Wali Kota Moskow Sergey Sobyanin mengonfirmasi insiden itu sebagai serangan drone berskala luas, yang terjadi pada 18 Juni 2026. Tidak ada laporan korban jiwa, tetapi kerusakan pada fasilitas pengolahan minyak terlihat jelas dalam gambar-gambar yang beredar di media sosial dan dikonfirmasi oleh agensi internasional seperti Reuters. Api menyala liar di beberapa tangki penyimpanan, sementara asap hitam menutupi cakrawala, mengganggu penerbangan sipil dan memicu kepanikan ringan di lingkungan sekitar.
Serangan ini menandai pergeseran strategis dalam konflik Rusia-Ukraina. Sejak awal perang, Ukraina telah fokus pada target militer di wilayah perbatasan dan infrastruktur pendukung logistik Rusia. Namun, kini serangan telah melampaui garis depan—menyentuh jantung ekonomi dan simbol kekuasaan Kremlin. Kilang minyak yang diserang tidak hanya memproduksi bahan bakar untuk kebutuhan domestik, tetapi juga menjadi bagian dari rantai pasok energi yang mendukung operasi militer Rusia di Ukraina.

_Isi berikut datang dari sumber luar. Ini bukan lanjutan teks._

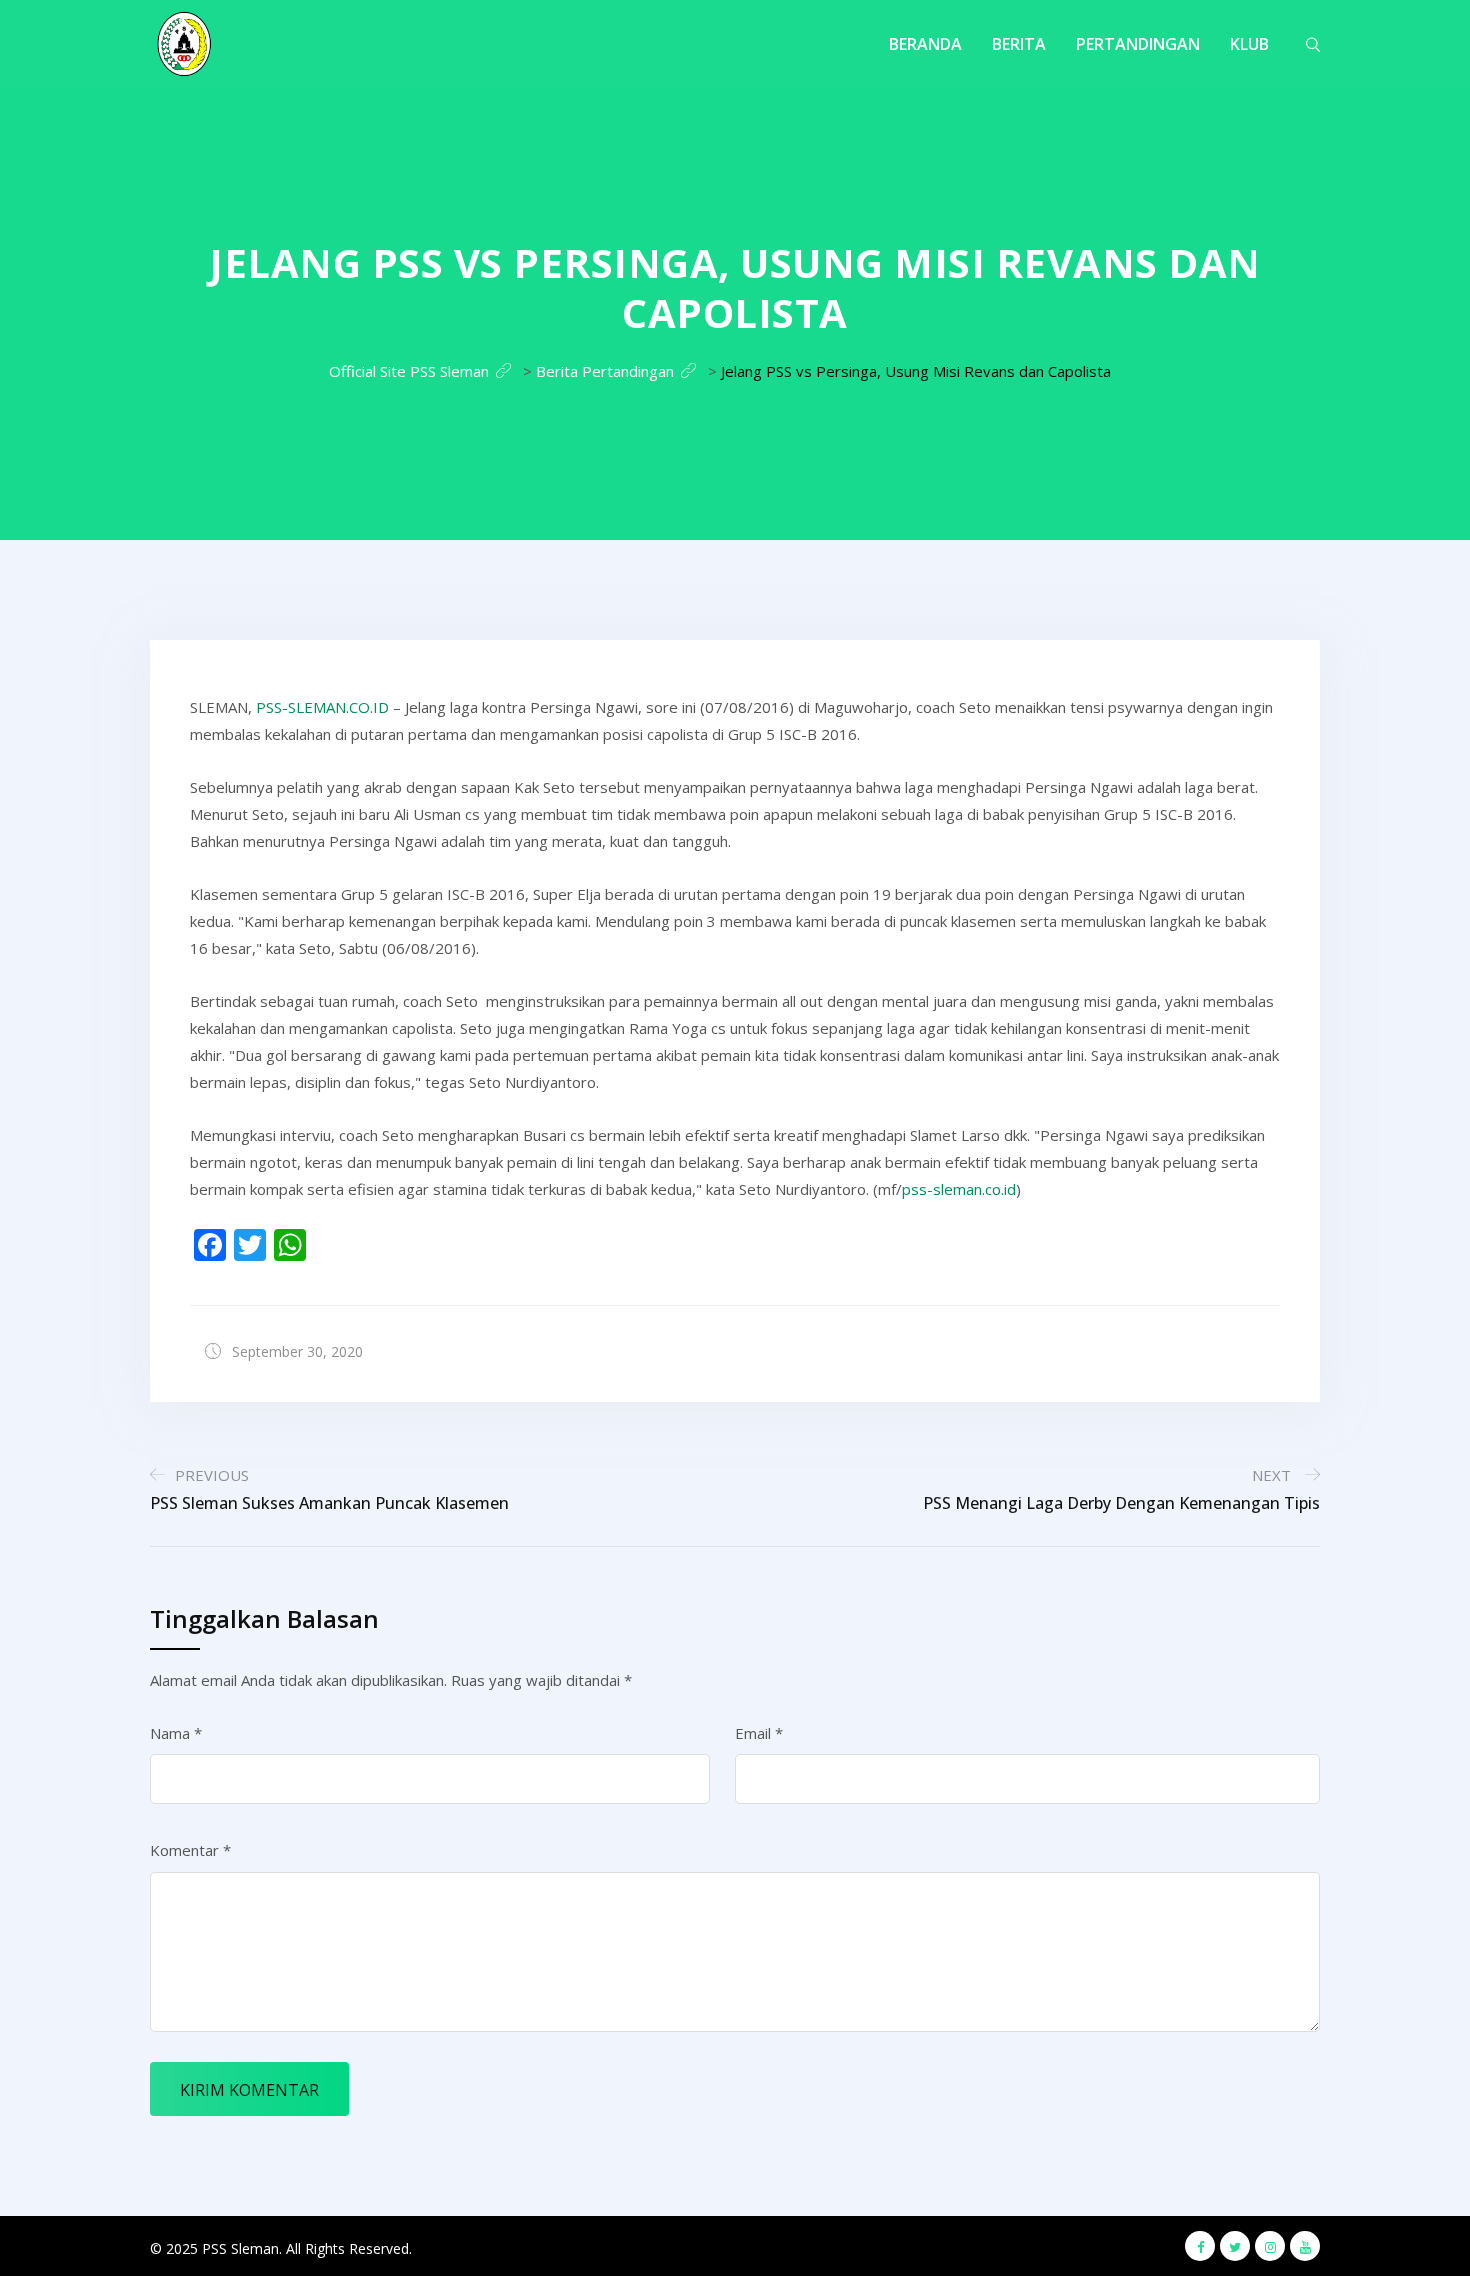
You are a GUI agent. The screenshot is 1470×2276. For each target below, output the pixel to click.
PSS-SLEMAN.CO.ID (322, 707)
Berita (1019, 44)
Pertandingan (1138, 44)
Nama (176, 1733)
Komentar (190, 1850)
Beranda (925, 44)
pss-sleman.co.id (959, 1189)
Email (759, 1733)
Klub (1249, 44)
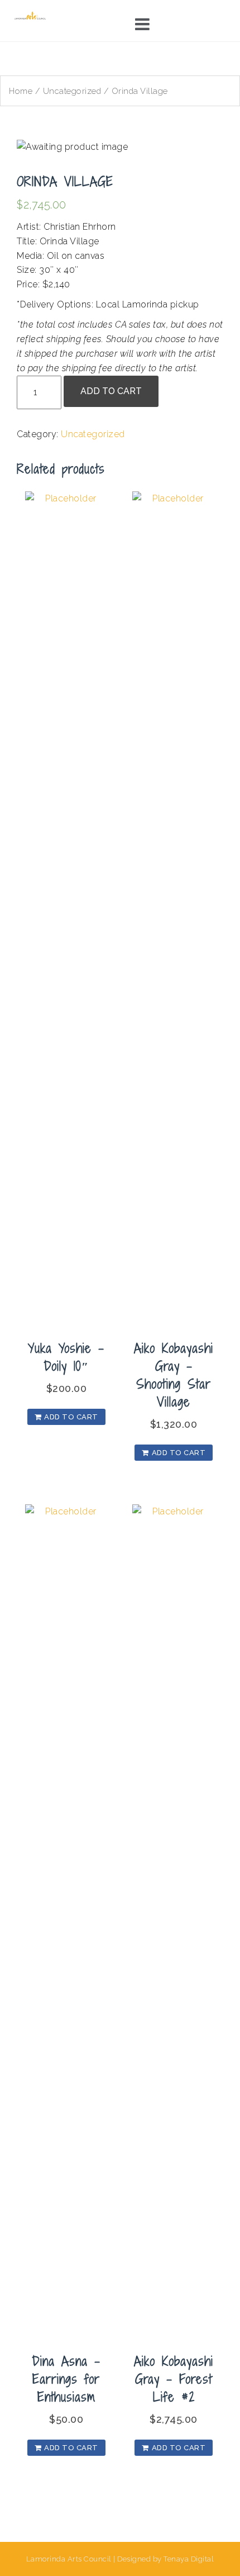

Pihak berwenang Rusia menyatakan telah menembak jatuh sejumlah drone, tetapi tidak bisa mencegah semua serangan. Analis militer menilai, keberhasilan Ukraina menembus sistem pertahanan udara Moskow—yang dianggap sebagai yang paling canggih di Eropa—menunjukkan peningkatan signifikan dalam teknologi drone dan kemampuan operasi jarak jauh. Beberapa sumber mengindikasikan bahwa drone yang digunakan adalah varian baru dengan kemampuan navigasi berbasis AI dan jangkauan lebih dari 1.000 kilometer.
Reaksi internasional pun bermunculan. Negara-negara Barat, sambil tetap menegaskan dukungan terhadap kedaulatan Ukraina, meminta agar serangan terhadap infrastruktur sipil dihindari. Namun, Kyiv berkeras bahwa target ini adalah bagian dari upaya memutus sumber daya yang mendukung perang Rusia. “Ketika Anda membangun perang di atas minyak, Anda tidak bisa mengeluh ketika minyak itu terbakar,” demikian pernyataan seorang pejabat tinggi Ukraina yang tidak ingin disebutkan namanya.
Di tengah kebakaran yang masih membara, warga Moskow terlihat berjalan di taman-taman terdekat, menatap asap yang menggulung ke langit—seolah menyadari bahwa perang tidak lagi hanya terjadi di hutan dan ladang di timur, tetapi juga di depan pintu rumah mereka.